BTA-MM: Burst traffic awareness-based adaptive mobility model with mobile sinks for heterogeneous wireless sensor networks

ISA Trans. 2022 Jun:125:338-359. doi: 10.1016/j.isatra.2021.06.027. Epub 2021 Jun 25.

Abstract

Using mobile sink increases the coverage time and energy expenditure when there is a burst traffic condition in wireless sensor networks (WSNs). Hence, it is essential to handle burst traffic using mobile sinks in an energy-efficient mobility manner. In most studies, mechanisms of the clustering and routing have not taken into account burst traffic. In fact, the number of studies with integrated mobile sink nodes, burst traffic awareness, multi-criteria cluster head (CH) selection, and mobile sink routing is negligible. For this purpose, a novel burst traffic awareness adaptive mobility scheme is proposed based on heterogeneous clustered WSNs, namely Burst Traffic Awareness-Mobility Model (BTA-MM). In the proposed scheme, the network area is first divided into two cluster groups. The CH selection is performed for each round by the average residual energy an d node load, taking into account the network coverage. An adaptive Gauss-Markov-burst traffic combination model is proposed in the study. In the proposed model, the mobile sinks collect all data in a single-hop communication as soon as they join the coverage intersection points (CIPs) of the CHs. The mobility model utilizes the adaptive minimum-weighted cost of the nodes. Once the burst packets are perceived in a CH, the data packets are backed up on the nearest and highest energy node in the cluster. Then, the mobile sink suddenly updates its trajectory towards the node, including the burst data traffic.
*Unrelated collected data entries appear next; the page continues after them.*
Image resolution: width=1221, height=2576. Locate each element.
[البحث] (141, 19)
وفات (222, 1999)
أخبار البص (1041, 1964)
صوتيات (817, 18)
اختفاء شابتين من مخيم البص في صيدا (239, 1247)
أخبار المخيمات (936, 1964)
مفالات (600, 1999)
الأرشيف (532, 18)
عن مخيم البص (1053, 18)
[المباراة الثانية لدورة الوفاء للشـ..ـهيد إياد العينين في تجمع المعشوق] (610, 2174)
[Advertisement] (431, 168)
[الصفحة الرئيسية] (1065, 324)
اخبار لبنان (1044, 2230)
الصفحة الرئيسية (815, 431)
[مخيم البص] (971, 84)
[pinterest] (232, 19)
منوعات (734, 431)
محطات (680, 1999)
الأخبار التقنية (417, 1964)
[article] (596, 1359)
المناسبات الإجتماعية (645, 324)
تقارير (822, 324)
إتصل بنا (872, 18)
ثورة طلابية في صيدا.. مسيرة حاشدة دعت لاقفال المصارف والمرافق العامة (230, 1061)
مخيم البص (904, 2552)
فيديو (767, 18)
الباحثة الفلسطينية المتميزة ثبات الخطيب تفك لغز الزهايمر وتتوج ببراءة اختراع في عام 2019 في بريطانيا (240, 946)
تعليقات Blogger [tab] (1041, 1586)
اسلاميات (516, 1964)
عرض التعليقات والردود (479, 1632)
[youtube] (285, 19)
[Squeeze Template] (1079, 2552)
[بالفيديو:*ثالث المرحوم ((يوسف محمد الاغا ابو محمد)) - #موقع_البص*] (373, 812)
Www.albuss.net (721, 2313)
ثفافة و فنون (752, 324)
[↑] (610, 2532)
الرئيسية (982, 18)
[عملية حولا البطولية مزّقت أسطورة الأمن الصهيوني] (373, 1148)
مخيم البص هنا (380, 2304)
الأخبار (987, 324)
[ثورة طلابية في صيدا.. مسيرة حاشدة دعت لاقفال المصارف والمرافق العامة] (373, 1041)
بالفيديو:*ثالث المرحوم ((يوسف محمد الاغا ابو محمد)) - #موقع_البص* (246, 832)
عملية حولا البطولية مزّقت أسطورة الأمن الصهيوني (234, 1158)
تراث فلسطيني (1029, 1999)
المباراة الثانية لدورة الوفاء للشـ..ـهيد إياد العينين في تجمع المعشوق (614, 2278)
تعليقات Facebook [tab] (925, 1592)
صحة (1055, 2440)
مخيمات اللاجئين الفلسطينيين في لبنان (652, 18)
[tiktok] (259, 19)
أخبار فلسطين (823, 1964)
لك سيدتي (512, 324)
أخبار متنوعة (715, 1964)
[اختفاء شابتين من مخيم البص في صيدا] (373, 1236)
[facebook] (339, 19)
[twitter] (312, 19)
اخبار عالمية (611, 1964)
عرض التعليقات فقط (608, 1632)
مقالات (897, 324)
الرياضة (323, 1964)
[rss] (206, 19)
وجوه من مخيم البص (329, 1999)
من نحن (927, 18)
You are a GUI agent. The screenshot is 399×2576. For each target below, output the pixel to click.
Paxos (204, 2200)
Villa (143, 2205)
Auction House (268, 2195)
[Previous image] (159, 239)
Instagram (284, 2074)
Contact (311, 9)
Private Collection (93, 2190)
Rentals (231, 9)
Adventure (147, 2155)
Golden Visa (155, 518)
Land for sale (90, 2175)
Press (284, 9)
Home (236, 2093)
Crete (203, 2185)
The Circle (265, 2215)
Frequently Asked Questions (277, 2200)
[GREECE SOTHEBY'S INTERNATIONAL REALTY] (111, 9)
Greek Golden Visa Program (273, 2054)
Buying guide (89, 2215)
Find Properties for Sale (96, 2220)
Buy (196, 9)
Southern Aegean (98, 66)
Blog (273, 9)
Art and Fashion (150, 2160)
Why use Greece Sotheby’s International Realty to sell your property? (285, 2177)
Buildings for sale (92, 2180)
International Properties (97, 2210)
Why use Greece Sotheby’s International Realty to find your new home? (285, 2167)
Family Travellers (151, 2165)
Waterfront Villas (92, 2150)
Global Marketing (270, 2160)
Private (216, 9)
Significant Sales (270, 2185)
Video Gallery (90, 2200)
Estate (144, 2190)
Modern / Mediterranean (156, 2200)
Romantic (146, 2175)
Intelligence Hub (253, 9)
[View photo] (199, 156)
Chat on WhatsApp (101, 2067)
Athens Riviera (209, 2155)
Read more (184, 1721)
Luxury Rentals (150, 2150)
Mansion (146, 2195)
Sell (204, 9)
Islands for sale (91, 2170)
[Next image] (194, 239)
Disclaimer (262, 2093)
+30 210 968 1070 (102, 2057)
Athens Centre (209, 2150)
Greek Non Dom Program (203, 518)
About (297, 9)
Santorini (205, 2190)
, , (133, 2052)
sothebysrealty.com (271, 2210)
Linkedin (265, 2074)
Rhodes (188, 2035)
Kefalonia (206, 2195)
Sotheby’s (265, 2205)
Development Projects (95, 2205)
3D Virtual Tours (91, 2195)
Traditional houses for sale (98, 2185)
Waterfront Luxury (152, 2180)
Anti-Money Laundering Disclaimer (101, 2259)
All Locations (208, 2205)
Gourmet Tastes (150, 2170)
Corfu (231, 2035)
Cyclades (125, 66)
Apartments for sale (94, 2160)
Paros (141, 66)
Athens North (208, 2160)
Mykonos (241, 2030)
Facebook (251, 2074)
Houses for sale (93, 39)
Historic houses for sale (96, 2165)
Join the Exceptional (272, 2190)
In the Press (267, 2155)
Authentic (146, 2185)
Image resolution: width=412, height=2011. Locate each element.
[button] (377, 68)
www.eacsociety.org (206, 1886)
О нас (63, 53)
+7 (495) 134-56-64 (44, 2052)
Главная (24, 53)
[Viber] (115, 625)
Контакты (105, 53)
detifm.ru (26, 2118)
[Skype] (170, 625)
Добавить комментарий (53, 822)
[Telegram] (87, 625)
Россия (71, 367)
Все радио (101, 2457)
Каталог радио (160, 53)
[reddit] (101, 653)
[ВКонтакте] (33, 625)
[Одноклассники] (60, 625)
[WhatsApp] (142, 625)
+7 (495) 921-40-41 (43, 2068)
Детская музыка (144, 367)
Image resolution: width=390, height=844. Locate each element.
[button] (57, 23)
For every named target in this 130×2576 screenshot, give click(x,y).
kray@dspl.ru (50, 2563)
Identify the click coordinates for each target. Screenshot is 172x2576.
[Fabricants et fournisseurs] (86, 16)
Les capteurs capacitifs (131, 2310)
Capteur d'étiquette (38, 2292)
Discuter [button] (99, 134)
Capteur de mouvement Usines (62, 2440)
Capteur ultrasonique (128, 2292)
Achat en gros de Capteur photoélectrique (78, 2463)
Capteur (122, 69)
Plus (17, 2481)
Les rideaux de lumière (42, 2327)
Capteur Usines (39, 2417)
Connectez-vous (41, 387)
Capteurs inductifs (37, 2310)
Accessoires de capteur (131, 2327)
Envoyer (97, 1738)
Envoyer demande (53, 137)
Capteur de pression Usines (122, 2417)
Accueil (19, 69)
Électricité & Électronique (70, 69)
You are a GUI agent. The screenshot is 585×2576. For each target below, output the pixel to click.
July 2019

Performance analysis of the proposed scheme was performed in NS-2 simulation environment. The most notable of the performance results is that the proposed method increased the network lifetime 42.5% more than any other method and also reduced the control overhead and average mobile path length by 72.5% and 35.9%, respectively. Also, the simulation results showed that the proposed method significantly reduced the average energy consumption 34.2% more than any other method, and increased the packet delivery rate 4.5% more than any other method, even in burst traffic.

Keywords: Burst traffic; Data collecting; Energy efficiency; Mobile routing; Wireless sensor networks.